It’s shearing time at Tuckokcowie station near Warooka on South Australia’s Yorke Peninsula, so the little shed on Richard and Lee-Anne Murdoch’s farm is buzzing with activity. The Merino flock, which is spread across the property’s home block and nearby holdings, is mustered and the sheep have their annual haircut before being returned to the paddocks. And the Murdochs are working dawn to dusk to see their sheep shorn and the wool classed, baled and shipped to market in Adelaide on the other side of Gulf St Vincent, some 250 road kilometres to the north and east.
For the Murdochs, shearing is a culmination of the year’s work with their flock and this year is particularly important as Richard and Lee-Anne are in the process of handing over the running of Tuckokcowie to son Will. (Their other son, Tom, is an industrial designer in London and their daughter, Meggie, is a teacher in Queensland.) They also run Murray Grey cattle and grow various crops including barley, wheat, lentils, faba beans, oats and hay.
The Murdoch name is synonymous with the southern part of the Yorke Peninsula and sheep have been run on their holdings for as long as the peninsula has been farmed. Most Murdocks on the peninsula spell their surname with a “k”, but two members of the family amended it to “h”, so families with surnames spelled differently are often related. The first licence to run sheep on the peninsula was granted to James Coutts in the 1840s. This holding became known as Coutts Run and in 1857 it was taken over by Joseph Gilbert of Pewsey Vale in the Barossa Valley. The head station was Tuckokcowie and outstations included Orrie Cowie, which was later divided during an amicable family redistribution to create North Cowie. All stations are currently owned by branches of the Murdoch family and both Orrie Cowie and North Cowie run Merino studs.
Sheep had a bit of a shaky start in the region, as early on they were found to be susceptible to what locals called ‘‘coast disease’’. In the 1920s, this was discovered to be a deficiency of cobalt and copper in the pastures, which can be remedied by supplements. Copper was a simple matter of adding superphosphate, but it wasn’t until the late 1940s that the CSIRO devised cobalt bullets, which were injected into the sheep’s stomach, with a metal grub screw to aid the cobalt’s release.
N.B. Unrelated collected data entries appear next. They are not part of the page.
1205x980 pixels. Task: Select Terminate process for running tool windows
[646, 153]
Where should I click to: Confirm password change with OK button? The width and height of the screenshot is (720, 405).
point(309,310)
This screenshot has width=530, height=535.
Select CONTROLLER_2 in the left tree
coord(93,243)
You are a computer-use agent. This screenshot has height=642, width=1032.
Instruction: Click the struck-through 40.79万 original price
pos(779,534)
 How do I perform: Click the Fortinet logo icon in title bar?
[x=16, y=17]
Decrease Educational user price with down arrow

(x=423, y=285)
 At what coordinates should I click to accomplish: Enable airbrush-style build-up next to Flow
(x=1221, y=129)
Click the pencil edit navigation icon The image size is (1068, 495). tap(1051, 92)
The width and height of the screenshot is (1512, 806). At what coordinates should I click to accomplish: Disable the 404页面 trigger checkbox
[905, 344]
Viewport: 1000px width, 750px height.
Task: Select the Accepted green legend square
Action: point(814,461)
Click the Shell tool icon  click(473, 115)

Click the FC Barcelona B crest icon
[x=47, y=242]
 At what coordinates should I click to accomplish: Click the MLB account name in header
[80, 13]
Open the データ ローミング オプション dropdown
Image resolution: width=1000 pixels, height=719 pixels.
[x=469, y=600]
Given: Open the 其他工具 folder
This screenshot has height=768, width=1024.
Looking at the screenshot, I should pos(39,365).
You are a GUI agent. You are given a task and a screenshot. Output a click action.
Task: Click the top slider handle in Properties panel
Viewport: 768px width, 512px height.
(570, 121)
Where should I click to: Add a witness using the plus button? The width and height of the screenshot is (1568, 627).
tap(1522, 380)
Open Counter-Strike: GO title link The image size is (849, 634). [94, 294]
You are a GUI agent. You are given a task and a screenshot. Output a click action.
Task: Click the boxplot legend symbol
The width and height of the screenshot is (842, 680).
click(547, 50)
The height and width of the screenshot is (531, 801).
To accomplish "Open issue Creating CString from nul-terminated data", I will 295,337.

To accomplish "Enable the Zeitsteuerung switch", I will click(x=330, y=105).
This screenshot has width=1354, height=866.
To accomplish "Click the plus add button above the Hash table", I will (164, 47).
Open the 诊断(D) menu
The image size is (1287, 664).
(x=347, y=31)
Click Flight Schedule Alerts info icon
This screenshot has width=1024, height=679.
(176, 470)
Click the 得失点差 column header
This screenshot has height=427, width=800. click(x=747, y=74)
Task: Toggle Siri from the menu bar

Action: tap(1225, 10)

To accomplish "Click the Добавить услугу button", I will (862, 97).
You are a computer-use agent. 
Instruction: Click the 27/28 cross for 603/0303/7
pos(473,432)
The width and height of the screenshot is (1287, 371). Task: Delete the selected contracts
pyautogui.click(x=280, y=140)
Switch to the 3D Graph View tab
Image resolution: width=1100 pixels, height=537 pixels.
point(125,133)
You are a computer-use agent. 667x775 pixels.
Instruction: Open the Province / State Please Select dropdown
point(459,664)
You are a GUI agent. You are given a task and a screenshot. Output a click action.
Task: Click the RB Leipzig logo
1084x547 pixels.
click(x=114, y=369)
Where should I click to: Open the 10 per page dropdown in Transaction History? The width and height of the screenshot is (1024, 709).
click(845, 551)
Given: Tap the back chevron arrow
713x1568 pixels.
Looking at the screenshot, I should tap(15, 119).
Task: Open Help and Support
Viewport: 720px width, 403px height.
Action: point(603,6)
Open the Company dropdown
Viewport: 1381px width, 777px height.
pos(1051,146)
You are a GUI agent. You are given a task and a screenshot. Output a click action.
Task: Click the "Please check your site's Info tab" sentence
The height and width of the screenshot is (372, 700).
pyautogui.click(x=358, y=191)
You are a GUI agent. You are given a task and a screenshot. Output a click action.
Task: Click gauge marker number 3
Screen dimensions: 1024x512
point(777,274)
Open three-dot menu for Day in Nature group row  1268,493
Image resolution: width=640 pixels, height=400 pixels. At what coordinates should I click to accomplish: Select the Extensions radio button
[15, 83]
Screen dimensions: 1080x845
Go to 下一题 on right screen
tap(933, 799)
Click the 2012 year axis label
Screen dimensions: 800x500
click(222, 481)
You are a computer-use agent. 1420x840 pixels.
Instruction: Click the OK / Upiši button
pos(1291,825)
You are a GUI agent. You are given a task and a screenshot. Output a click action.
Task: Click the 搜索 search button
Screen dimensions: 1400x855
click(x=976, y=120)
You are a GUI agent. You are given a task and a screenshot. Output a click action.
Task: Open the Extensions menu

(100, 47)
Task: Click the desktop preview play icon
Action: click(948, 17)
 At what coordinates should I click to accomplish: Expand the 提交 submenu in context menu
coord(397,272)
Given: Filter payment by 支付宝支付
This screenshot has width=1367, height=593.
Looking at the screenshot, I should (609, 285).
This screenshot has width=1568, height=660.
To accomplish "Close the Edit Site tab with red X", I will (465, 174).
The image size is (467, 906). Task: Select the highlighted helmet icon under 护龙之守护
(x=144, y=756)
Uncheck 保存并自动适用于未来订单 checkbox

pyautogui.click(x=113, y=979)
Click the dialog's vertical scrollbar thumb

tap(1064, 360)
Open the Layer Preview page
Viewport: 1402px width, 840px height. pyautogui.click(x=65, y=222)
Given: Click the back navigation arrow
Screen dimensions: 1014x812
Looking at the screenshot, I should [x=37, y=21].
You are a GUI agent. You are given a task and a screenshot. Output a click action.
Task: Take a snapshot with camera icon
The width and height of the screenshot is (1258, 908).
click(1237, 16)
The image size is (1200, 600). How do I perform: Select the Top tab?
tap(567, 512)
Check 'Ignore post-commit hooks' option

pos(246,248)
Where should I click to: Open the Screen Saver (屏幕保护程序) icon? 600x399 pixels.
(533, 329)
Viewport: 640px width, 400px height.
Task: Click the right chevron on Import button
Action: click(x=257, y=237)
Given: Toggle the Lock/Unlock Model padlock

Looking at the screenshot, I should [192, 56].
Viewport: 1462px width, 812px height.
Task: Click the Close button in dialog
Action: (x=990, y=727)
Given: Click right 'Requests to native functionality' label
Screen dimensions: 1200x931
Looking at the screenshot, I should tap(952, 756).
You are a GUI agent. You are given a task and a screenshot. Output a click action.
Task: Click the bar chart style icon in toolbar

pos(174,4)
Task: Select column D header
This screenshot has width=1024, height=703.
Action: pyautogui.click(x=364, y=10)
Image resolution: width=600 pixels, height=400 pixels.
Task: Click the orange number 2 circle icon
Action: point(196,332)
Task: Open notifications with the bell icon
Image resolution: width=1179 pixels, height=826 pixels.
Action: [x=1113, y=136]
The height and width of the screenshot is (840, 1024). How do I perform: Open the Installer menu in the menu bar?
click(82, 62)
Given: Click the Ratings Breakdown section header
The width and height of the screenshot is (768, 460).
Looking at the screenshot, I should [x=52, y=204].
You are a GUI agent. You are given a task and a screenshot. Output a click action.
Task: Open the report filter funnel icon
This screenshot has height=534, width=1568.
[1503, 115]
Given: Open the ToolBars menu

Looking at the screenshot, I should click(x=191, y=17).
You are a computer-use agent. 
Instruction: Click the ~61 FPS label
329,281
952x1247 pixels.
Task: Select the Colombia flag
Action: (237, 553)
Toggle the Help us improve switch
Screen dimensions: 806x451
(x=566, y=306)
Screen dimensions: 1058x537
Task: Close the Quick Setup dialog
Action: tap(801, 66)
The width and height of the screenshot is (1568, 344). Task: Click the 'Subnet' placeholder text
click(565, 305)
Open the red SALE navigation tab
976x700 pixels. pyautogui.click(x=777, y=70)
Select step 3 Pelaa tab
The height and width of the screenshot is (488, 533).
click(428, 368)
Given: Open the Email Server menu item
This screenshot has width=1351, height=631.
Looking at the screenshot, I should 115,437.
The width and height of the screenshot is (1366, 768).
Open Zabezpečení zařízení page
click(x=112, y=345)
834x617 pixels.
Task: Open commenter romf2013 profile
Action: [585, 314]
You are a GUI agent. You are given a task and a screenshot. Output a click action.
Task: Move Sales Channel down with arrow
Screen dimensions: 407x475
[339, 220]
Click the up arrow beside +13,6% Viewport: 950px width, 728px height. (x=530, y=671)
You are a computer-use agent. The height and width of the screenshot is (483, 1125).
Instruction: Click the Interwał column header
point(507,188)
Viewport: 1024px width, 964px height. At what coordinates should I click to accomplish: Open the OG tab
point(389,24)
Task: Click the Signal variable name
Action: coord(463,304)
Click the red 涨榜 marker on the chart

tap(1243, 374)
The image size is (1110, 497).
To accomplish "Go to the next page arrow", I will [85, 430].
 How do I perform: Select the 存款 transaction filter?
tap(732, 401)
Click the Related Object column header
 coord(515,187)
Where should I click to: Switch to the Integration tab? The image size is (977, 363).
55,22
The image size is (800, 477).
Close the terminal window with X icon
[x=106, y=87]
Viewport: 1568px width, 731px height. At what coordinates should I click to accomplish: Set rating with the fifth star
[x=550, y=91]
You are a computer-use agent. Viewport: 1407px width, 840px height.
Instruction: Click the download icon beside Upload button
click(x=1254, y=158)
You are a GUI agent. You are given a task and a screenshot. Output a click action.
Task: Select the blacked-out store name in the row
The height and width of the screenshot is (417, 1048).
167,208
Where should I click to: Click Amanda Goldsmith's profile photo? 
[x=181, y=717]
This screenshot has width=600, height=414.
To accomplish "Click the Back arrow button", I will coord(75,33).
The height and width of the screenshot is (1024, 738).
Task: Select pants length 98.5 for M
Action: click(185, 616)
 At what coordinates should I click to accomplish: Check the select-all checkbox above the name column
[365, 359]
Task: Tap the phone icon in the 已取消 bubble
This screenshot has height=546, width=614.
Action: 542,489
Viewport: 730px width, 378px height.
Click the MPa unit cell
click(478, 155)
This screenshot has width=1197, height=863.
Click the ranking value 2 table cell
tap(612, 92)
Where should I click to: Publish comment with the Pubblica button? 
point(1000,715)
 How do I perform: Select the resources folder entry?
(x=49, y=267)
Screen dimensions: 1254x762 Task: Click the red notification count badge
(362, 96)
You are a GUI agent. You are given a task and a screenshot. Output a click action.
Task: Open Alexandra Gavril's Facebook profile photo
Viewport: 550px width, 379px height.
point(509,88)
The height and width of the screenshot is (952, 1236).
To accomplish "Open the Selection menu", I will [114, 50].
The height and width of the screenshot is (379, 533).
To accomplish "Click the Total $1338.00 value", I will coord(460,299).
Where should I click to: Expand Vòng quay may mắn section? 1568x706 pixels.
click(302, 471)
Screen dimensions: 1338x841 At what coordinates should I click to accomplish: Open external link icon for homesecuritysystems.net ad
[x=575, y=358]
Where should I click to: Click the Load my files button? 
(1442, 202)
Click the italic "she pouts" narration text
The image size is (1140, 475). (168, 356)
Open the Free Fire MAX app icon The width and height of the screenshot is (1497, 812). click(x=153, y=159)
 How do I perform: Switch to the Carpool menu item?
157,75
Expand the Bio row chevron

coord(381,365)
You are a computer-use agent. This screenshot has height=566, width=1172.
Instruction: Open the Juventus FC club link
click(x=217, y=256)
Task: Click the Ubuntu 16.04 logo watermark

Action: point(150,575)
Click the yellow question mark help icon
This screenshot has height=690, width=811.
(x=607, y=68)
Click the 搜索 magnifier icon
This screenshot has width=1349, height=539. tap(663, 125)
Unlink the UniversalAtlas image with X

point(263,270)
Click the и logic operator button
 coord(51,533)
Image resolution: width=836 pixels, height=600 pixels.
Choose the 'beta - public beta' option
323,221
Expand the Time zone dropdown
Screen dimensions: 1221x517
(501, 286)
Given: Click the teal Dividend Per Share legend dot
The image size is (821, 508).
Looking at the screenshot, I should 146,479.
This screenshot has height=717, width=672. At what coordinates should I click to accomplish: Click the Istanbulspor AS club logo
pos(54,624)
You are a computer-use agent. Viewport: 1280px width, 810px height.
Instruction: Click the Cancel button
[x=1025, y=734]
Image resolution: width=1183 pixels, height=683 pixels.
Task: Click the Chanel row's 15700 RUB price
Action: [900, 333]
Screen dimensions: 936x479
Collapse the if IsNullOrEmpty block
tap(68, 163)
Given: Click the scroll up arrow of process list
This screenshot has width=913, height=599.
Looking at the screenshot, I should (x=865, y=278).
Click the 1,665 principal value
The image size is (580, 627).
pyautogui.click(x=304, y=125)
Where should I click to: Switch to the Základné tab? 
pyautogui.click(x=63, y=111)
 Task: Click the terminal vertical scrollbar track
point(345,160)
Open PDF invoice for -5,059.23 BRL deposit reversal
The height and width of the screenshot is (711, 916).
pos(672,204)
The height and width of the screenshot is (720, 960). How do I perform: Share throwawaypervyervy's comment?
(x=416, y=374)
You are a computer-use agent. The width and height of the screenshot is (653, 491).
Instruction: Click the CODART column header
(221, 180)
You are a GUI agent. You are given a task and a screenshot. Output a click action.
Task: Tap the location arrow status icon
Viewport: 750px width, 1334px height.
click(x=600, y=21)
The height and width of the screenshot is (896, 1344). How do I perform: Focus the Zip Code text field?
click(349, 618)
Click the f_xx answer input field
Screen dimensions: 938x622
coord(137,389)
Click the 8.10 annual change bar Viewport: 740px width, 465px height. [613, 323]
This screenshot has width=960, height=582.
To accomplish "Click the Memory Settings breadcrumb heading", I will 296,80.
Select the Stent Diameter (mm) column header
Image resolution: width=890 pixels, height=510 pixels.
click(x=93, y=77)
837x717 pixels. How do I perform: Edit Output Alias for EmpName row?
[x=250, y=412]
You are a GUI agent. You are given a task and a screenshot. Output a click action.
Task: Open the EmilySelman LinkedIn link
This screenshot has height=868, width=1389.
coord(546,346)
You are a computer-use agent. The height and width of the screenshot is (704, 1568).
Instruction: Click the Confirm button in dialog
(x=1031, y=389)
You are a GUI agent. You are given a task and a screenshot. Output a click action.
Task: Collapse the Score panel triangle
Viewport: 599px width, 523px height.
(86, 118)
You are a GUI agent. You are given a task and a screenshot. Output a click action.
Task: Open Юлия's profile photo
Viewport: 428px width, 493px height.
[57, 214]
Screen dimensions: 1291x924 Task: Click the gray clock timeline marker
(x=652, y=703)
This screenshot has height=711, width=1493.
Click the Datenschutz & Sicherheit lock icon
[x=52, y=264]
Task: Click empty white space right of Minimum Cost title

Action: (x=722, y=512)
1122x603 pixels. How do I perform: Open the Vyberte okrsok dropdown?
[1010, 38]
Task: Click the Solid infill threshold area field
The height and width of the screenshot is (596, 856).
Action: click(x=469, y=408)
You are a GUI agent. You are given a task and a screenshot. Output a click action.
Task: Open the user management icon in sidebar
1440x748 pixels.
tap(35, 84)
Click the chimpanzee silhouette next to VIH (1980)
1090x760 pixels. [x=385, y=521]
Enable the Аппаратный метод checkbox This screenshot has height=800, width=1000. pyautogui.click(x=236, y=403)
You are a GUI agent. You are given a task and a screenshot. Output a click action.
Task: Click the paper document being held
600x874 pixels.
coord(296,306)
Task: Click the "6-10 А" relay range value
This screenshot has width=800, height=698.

Tuckokcowie has belonged to the Murdochs since the early 1970s when Richard’s parents bought it with the plan that he would eventually take over. That happened shortly after Richard and Lee-Anne married in 1983. “I was from Snowtown in the mid north and I went to university in Adelaide to become a home economics teacher,” Lee-Anne says. “We used to come down here to have water-skiing holidays at Point Turton and that’s how my brother met his wife. I was seated beside Richard at their wedding and the rest is history.”
The move to Tuckokcowie meant taking up residence in the rambling homestead, which began life as a two-roomed shepherd’s cottage. “The date on the original fireplace is 1846,” Lee-Anne says. “Like many farmhouses, it was added to through the years, so it needed work by the time we came along. Richard’s parents gave us $15,000 as a wedding present, so we used it to make the kitchen half decent and do basic things like take up the carpets and polish the floors. We also removed the kalsomine from the walls and repainted and retiled the bathroom.”
The “real” renovation, however, had to wait for a decade later, when the Murdochs and their three youngsters actually moved out and lived with their parents and, for a time, in a caravan on-site. “It was a massive job as we pretty much pulled the house apart and put it back together again,” Lee-Anne recalls. “It was still very much a hands-on project. I’d always wanted a green kitchen, so we bought a flat-pack one and Dad painted it. It still is my favourite room in the house.”
A self-proclaimed minimalist, Lee-Anne says she was aided and abetted by her mother when it came to the furnishings. “Mum has a keen eye for both quality and a bargain,” she says. “She always sees potential and I used to go with her to farm clearance sales and auctions. On one occasion, she picked up a slightly fire-damaged oak dresser for $2 and a table for 50 cents.”As Lee-Anne and Richard hand over to Will, they have packed up many of these treasures and either moved them to their nearby beach house or into storage until someone wants them.
For Lee-Anne, who has taught in the district for 34 years and now knows just about every child and parent on the peninsula, it is also a time of transition from full-time teaching to the replacement-teacher pool. “I love it as every day is different,” she says. “But I’m scaling back to make time for other things. While aspects of leaving the homestead are hard, it’s not as though we’re never going back there. And it’s time for Will to get himself established. Both Richard and I are firm believers that it’s important to know when it’s time to move on.”